Three principles for data science: predictability, stability, and computability

Berkeley Distinguished Lectures in Data Science

In this talk, I'd like to discuss the intertwining importance and connections of three principles of data science in the title in data-driven decisions. Making prediction as its central task and embracing computation as its core, machine learning has enabled wide-ranging data-driven successes. Prediction is a useful way to check with reality. Good prediction implicitly assumes stability between past and future. Stability (relative to data and model perturbations) is also a minimum requirement for interpretability and reproducibility of data driven results (cf. Yu, 2013). It is closely related to uncertainty assessment. Obviously, both prediction and stability principles can not be employed without feasible computational algorithms, hence the importance of computability. 
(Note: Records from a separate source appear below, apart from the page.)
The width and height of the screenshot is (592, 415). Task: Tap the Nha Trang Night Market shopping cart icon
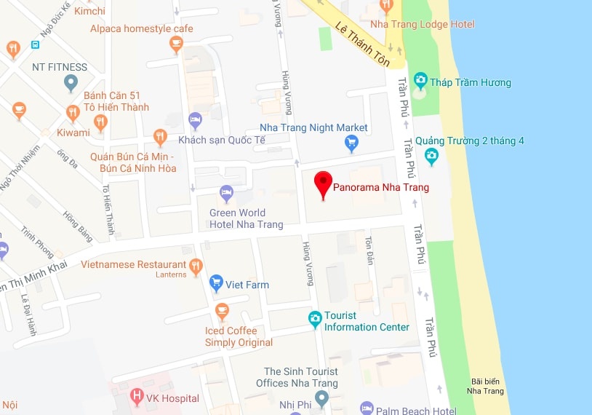click(352, 143)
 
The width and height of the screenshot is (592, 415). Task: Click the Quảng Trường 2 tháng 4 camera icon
click(431, 154)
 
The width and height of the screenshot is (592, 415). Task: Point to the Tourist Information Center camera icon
click(314, 318)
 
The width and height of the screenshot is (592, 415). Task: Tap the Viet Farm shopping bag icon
click(216, 282)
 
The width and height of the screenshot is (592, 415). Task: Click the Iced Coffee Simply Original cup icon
click(223, 312)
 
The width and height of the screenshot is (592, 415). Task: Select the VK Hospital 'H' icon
click(137, 398)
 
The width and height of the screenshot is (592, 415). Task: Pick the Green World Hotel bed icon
click(226, 193)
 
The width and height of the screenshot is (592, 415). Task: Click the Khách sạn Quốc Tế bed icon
click(195, 119)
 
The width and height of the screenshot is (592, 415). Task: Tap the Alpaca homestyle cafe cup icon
click(175, 44)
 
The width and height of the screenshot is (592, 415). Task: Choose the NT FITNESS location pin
click(70, 84)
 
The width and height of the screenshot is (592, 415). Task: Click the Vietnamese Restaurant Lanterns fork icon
click(195, 267)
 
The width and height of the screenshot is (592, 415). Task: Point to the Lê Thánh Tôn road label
click(362, 44)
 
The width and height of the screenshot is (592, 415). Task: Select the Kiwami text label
click(73, 133)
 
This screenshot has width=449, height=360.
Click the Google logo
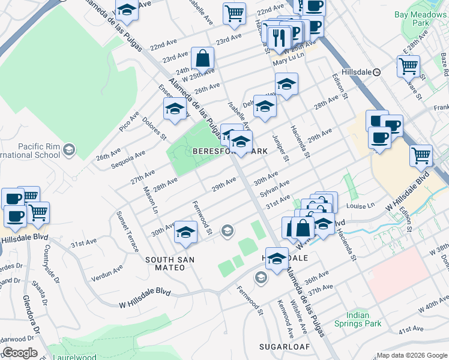tap(19, 353)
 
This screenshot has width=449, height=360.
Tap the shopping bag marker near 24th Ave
tap(203, 59)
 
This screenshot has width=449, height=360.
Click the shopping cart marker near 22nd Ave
tap(234, 13)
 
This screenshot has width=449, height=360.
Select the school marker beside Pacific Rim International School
tap(69, 149)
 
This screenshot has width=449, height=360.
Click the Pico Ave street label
tap(129, 121)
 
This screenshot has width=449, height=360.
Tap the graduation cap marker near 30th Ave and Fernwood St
tap(186, 232)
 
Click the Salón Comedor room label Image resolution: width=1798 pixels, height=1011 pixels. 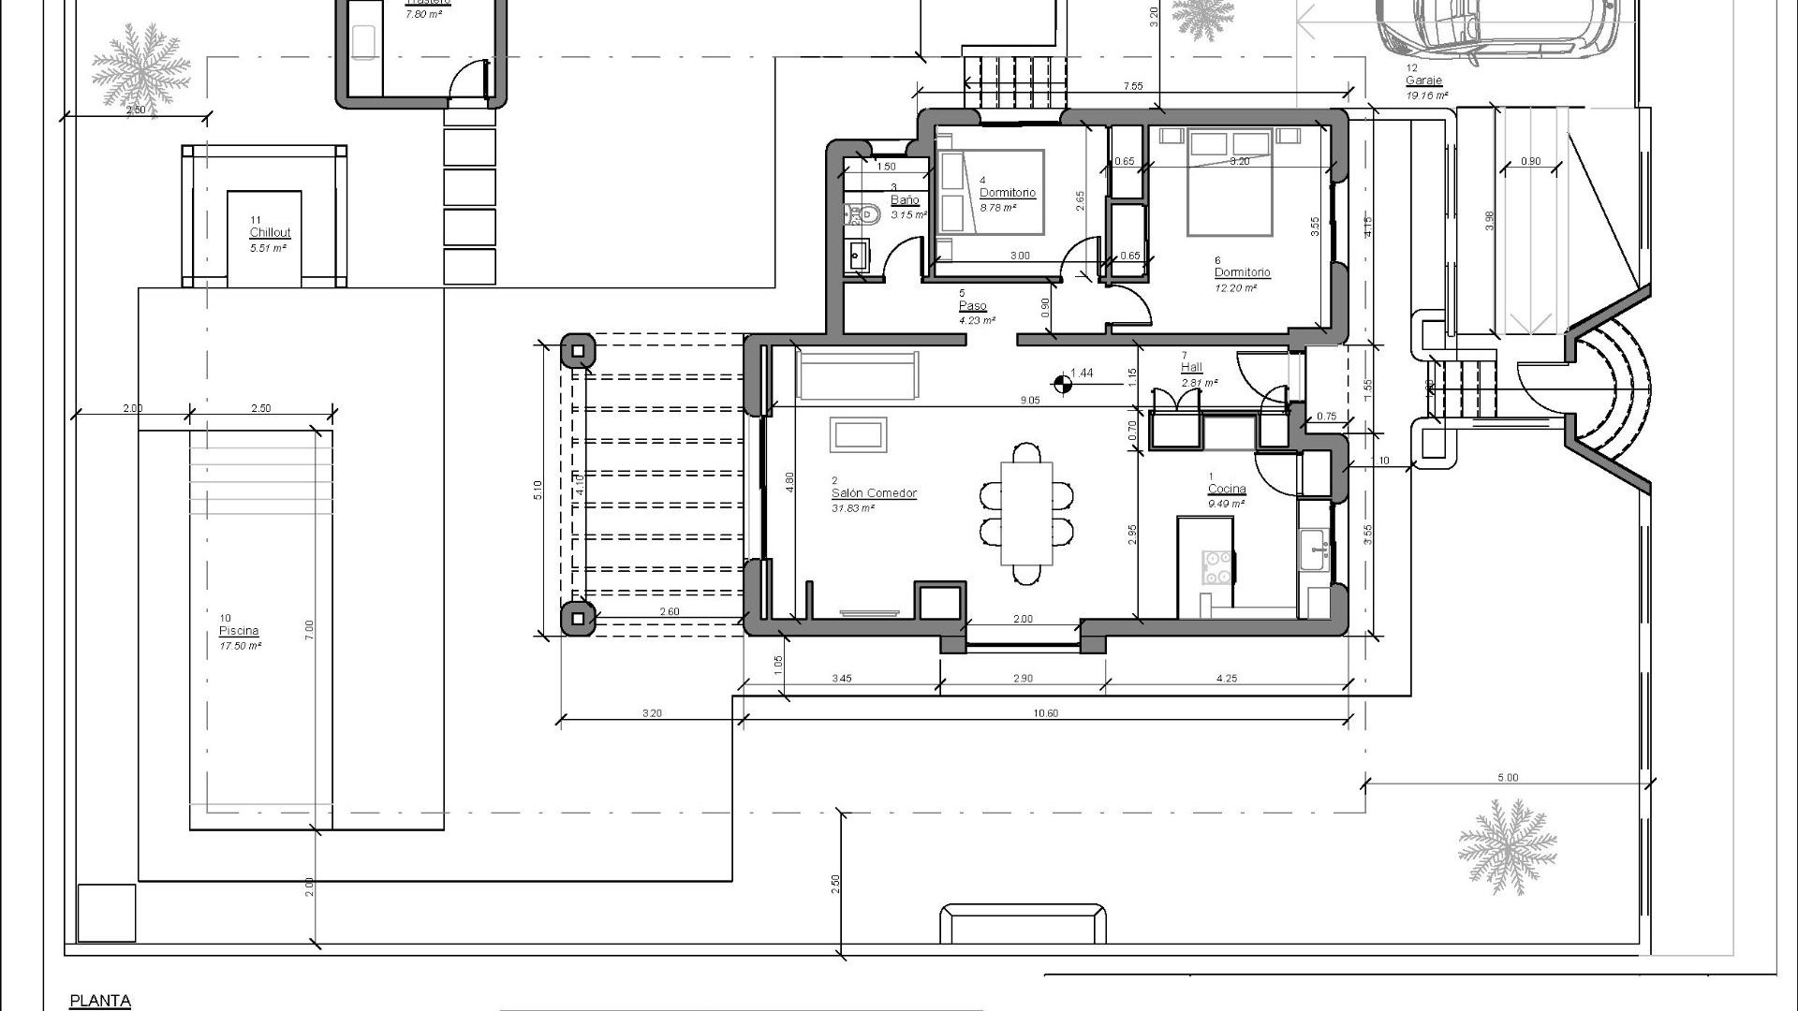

The three principles will be demonstrated in the context of two neuroscience collaborative projects with the Gallant Lab and through analytical connections. In particular, the first project adds stability to predictive modeling used for reconstruction of movies from fMRI brain signlas to gain interpretability of the predictive model.  The second project uses predictive transfer learning that combines AlexNet, GoogleNet and VGG with single V4 neuron data for state-of-the-art prediction performance. Moreover, it provides stable function characterization of neurons via (manifold) deep dream images from the predictive models in the difficult primate visual cortex V4.  Our V4 results lend support, to a certain extent, to the resemblance of these CNNs to a primate brain.

The Berkeley Distinguished Lectures in Data Science, co-hosted by the Berkeley Institute for Data Science (BIDS) and the Berkeley Division of Data Sciences, features faculty doing visionary research that illustrates the character of the ongoing data, computational, inferential revolution.  In this inaugural Fall 2017 "local edition," we bring forward Berkeley faculty working in these areas as part of enriching the active connections among colleagues campus-wide.  All campus community members are welcome and encouraged to attend.  Arrive at 3:30pm for tea, coffee, and discussion.

Speaker(s)

Bin Yu

Chancellor’s Professor, Statistics Department

Bin Yu is Chancellor’s Professor in the Departments of Statistics and of Electrical Engineering & Computer Science at the University of California at Berkeley and a former Chair of Statistics at Berkeley. She is founding co-director of the Microsoft Joint Lab at Peking University on Statistics and Information Technology. Her group at Berkeley is engaged in interdisciplinary research with scientists from genomics, neuroscience, and medicine. In order to solve data problems in these domain areas, her group employs quantitative critical thinking and develops statistical and machine learning algorithms and theory. She has published more than 100 scientific papers in premier journals in statistics, machine learning, information theory, signal processing, remote sensing, neuroscience, genomics, and networks.

She is a member of the U.S. National Academy of Sciences and fellow of the American Academy of Arts and Sciences. She was a Guggenheim Fellow in 2006, an invited speaker at ICIAM in 2011, the Tukey Memorial Lecturer of the Bernoulli Society in 2012, and an invited speaker at the Rietz Lecture of Institute of Mathematical Statistics (IMS) in 2016. She was IMS president in 2013–2014, and she is a fellow of IMS, ASA, AAAS, and IEEE. She has served or is serving on leadership committees of NAS-BMSA, SAMSI, IPAM, and ICERM and on editorial boards for the Journal of Machine Learning, Annals of Statistics, and Annual Review of Statistics.